Dataset entries
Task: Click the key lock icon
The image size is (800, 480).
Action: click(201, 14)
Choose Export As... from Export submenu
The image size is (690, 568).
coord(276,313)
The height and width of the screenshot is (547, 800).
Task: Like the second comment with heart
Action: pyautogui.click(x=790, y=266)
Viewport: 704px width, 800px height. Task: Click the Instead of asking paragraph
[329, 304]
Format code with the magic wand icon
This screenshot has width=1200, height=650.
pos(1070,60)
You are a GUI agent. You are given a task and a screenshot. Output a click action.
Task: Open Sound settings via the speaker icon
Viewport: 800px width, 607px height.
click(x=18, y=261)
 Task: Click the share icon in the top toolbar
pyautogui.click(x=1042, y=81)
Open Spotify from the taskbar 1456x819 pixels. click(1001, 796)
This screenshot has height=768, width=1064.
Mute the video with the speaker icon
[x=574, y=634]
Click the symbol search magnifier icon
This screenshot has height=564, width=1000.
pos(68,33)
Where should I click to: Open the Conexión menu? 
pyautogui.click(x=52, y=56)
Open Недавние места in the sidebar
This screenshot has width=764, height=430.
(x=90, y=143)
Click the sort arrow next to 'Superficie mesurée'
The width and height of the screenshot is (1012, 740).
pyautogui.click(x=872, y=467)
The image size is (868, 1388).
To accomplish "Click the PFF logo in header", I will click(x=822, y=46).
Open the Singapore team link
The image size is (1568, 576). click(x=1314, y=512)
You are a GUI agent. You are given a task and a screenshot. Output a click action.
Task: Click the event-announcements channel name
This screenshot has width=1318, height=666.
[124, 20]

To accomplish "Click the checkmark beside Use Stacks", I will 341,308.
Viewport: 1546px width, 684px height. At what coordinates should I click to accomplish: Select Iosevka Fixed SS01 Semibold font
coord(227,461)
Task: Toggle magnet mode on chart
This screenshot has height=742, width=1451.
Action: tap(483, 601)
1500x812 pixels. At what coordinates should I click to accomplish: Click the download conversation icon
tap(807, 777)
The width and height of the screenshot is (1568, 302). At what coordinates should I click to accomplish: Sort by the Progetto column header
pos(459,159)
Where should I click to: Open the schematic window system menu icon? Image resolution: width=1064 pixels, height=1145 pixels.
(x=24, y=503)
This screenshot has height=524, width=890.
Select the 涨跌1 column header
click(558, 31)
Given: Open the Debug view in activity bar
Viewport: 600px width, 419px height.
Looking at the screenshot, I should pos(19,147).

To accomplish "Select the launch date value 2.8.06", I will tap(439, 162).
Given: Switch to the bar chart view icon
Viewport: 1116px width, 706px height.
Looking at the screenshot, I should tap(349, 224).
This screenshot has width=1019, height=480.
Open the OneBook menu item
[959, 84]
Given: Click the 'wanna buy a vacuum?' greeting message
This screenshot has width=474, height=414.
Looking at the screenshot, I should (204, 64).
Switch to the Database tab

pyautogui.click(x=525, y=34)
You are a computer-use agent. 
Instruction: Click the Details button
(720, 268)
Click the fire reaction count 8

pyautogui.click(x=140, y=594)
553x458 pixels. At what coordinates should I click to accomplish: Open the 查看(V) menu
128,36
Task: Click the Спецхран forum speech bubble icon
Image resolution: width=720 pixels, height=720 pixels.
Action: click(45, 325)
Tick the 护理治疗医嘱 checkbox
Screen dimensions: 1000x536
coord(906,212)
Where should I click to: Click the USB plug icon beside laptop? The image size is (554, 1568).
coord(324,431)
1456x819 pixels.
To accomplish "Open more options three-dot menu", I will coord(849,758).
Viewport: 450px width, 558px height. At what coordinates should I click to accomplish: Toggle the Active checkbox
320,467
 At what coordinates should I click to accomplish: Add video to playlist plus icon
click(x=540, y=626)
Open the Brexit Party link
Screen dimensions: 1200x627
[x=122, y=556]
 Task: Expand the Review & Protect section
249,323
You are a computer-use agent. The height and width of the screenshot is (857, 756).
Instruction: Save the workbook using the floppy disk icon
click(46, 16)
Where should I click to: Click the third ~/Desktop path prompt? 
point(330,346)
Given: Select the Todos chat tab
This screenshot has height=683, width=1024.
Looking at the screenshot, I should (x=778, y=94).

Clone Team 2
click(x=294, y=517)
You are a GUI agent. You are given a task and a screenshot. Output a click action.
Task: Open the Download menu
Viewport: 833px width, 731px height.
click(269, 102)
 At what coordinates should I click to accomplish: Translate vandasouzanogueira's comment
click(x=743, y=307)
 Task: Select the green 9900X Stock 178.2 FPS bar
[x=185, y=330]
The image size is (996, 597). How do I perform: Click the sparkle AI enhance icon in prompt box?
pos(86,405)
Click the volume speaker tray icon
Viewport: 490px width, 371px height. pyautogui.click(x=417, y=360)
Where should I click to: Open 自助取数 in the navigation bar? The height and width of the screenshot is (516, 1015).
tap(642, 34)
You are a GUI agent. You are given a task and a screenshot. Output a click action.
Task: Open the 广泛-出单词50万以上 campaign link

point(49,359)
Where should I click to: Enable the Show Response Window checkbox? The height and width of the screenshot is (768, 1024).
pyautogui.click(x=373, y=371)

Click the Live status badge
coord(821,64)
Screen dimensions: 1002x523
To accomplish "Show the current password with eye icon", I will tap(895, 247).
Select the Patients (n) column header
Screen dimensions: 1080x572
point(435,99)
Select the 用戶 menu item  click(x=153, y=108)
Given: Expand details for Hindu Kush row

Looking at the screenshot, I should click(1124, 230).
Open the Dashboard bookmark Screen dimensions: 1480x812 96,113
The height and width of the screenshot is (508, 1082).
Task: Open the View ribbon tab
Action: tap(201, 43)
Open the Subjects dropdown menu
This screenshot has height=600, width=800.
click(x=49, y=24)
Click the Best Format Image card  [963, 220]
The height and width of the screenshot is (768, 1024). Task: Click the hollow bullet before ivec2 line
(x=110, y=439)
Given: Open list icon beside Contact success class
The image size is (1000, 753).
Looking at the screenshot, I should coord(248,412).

* **TASK INSTRUCTIONS**
Search the entries for the string "Format". Copy every line that has it.

* **SOLUTION TO THE EXERCISE**
Format code with the magic wand icon
Click the Best Format Image card  [963, 220]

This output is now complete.